Alumni Ventures, 7 deals
Alumni Ventures lands next on the list with a relatively small total for the firm. In January 2024, Alumni made 19 deals involving U.S.-based startups. Last month, that number was only seven.
Like many in the VC world, Alumni seems to have its eye on AI. It co-led a $5 million Series A for Springbok Analytics, which offers an AI-powered healthcare platform to transform MRIs into three-dimensional analyses of muscles, as well as a $6.9 million seed for Final Round AI. Final Round says it’s developed an AI platform to help improve how people find employment.
Sequoia and Bessemer, 6 deals each
Two big names in venture come in next with a half-dozen deals each: Sequoia Capital and Bessemer Venture Partners.
Sequoia started the year with a big round in the world of crypto and digital assets, co-leading Phantom’s massive $150 million round with Paradigm that valued the startup at $3 billion. Phantom is a crypto wallet startup that helps buy, sell and store tokens and NFTs.

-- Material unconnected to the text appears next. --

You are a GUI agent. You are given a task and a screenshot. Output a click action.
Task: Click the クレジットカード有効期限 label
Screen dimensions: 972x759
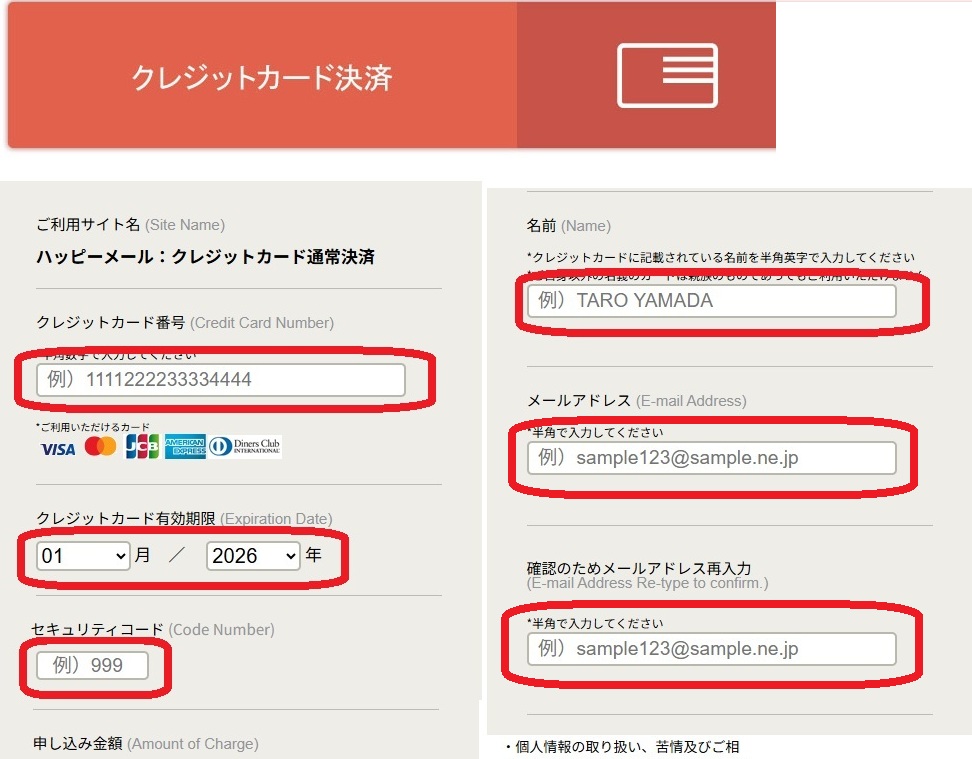coord(126,518)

Bessemer, on the other hand, led a $20 million Series A for revenue platform HockeyStack and co-led a $77.5 million Series B for ShopMy, which connects brands with creators.
Also notable:
- Pioneer Fund, New Enterprise Associates, Menlo Ventures, Khosla Ventures and Elevate Ventures all came in next on the list with five deals each.
- Andreessen Horowitz led the way in most led or co-led deals in January with a half-dozen.
- Google led the way in terms of number of rounds led or co-led with the highest dollar amounts — thanks to investing another $1 billion into Anthropic. Previously, Google invested $2 billion in the OpenAI rival.
- Y Combinator once again was the top investing incubator and accelerator with 19 deals in January.
Related reading:
Methodology
This is a list of investors which took part in the most rounds involving U.S.-based startups. It does not include incubators or accelerators due to the fluctuations their investment numbers can have.